On Trump Trials and Tribulations, Wittes sat down with Tyler McBrien, Anna Bower, Roger Parloff, and Quinta Jurecic to discuss the verdict delivered in the NYC Trump trial: guilty on 34 felony counts for falsification of business records in the first degree. They talked about the guilty verdict, what this may mean going forward, and more:

On May 30, Maya Nicholson shared a livestream of Manhattan District Attorney Alvin Bragg’s press conference, where he discussed Trump’s guilty verdict in the New York criminal trial.

Bower, McBrien, Katherine Pompilio, and Wittes reported on the final week of Trump’s New York criminal trial, including the closing arguments from defense attorney Todd Blanche and prosecutor Joshua Steinglass, and jury instructions and charges. 

Parloff analyzed Bragg’s decision to prosecute Trump in the New York hush money trial, through the lens of a personal account from former special assistant district attorney Mark Pomerantz regarding his experience investigating Trump in his book, People v. Trump: An Inside Account.

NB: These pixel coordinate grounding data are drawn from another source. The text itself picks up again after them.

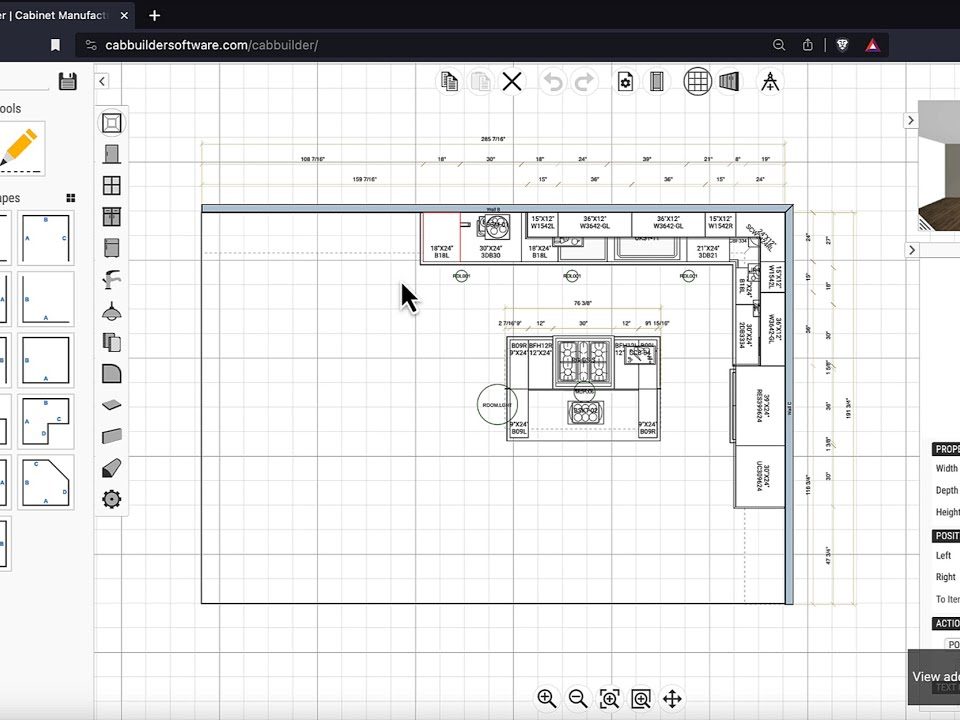
Task: Select the door tool in vertical toolbar
Action: (x=112, y=154)
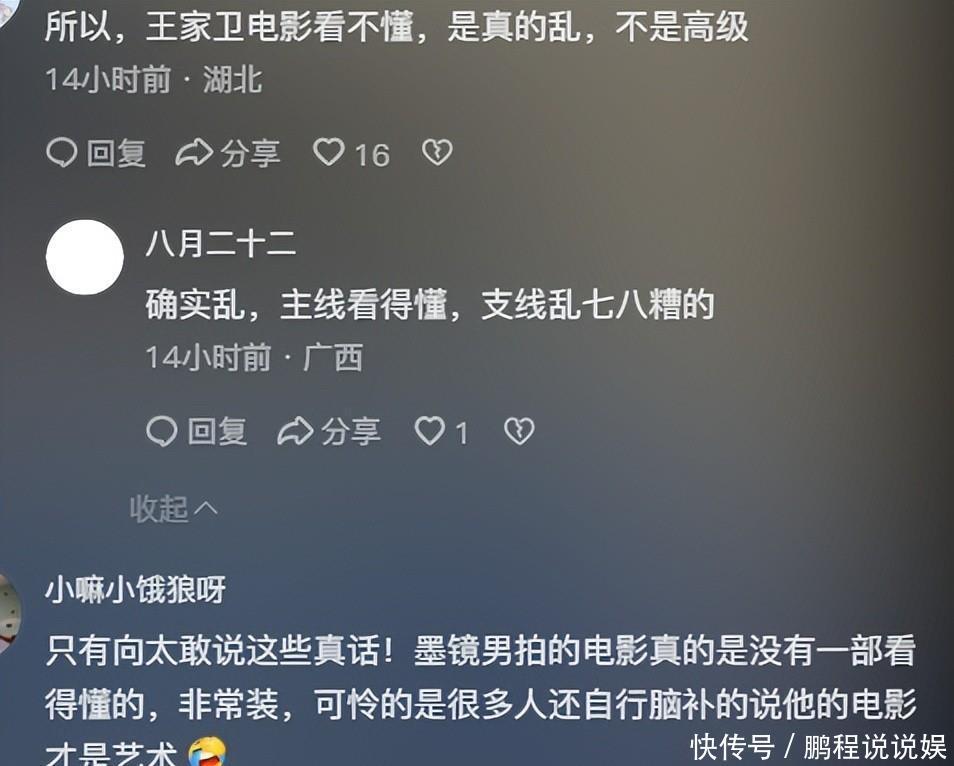Viewport: 954px width, 766px height.
Task: Dislike the 湖北 comment with broken heart
Action: [437, 152]
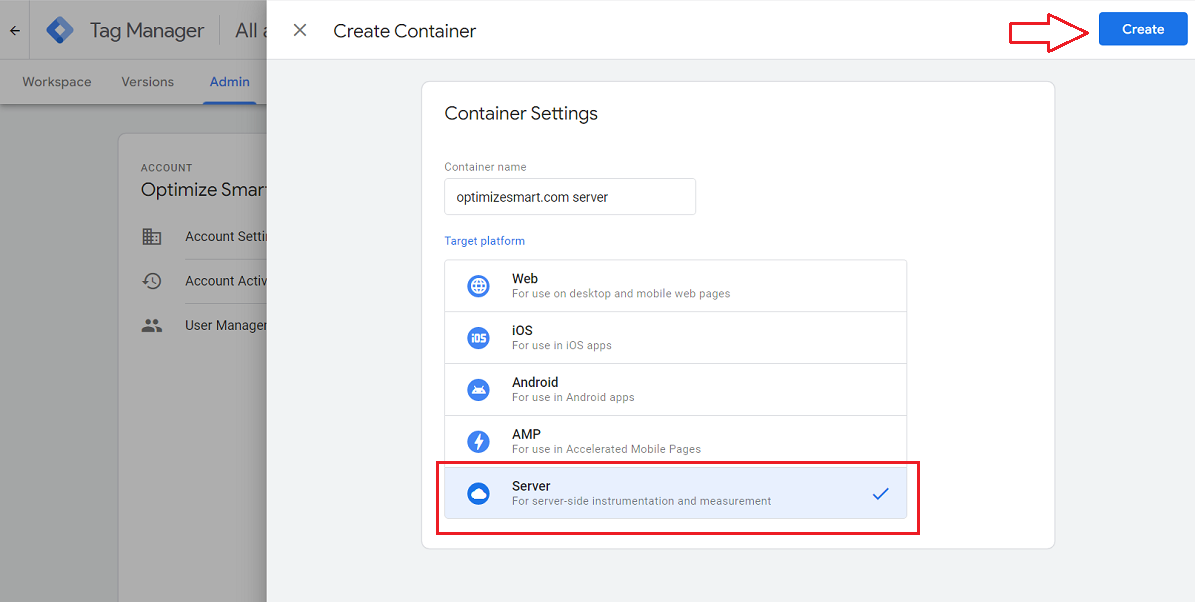Click the Tag Manager logo icon
Image resolution: width=1195 pixels, height=602 pixels.
[61, 30]
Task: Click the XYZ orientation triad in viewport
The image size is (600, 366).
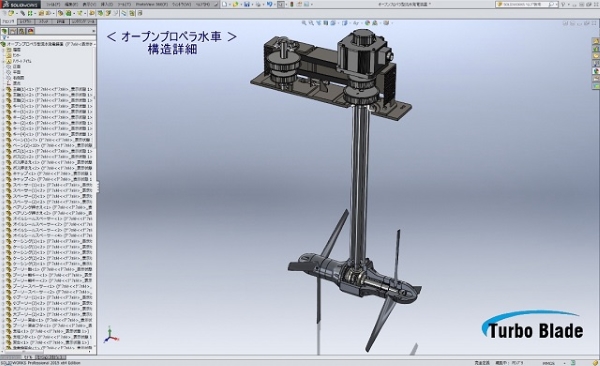Action: tap(111, 335)
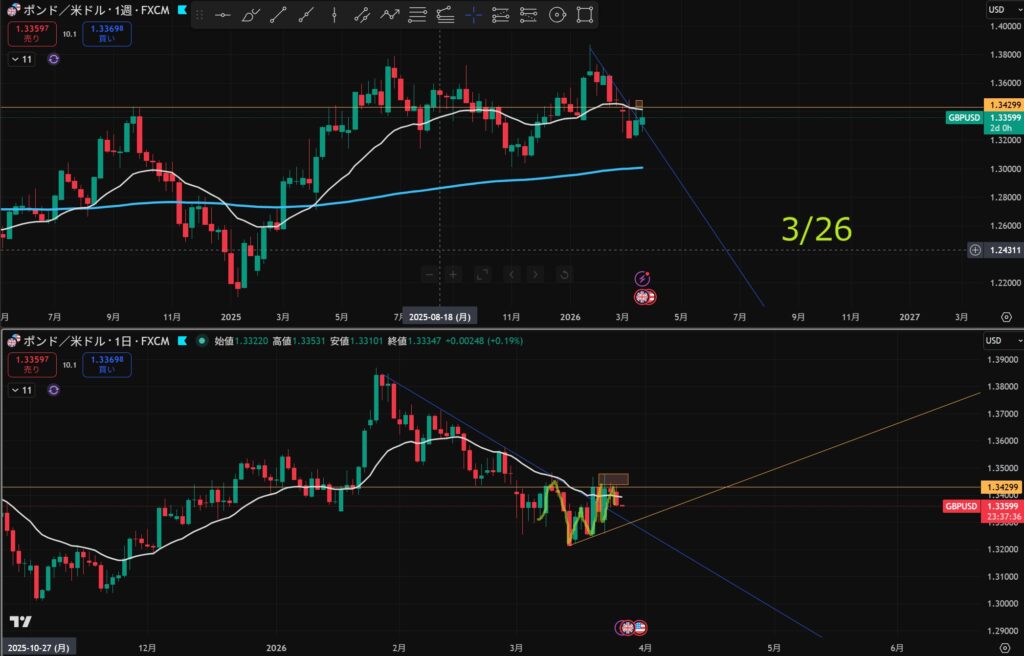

On May 28, Parloff spoke to Bower, McBrien, Pompilio, and Wittes for Lawfare’s post-court dispatch. If you couldn't attend the live event, the recording is available on Lawfare’s YouTube channel or later on the Lawfare Podcast feed. You can also watch all other post-court dispatches here:

On Lawfare Daily, Wittes talked to Jurecic and Parloff about the timing of Trump’s D.C. case, Judge Aileen Cannon's denial of Special Counsel Jack Smith's gag order request in Florida, updates in the Fulton County case, the performance of Trump's attorneys and jury deliberations in the New York case, and more:

On May 31, Nicholson shared a livestream of President Joe Biden speaking about the Middle East. 

Chimène Keitner examined the International Court of Justice’s modified provisional measures against Israel in South Africa v. Israel, regarding its military operations in Rafah. 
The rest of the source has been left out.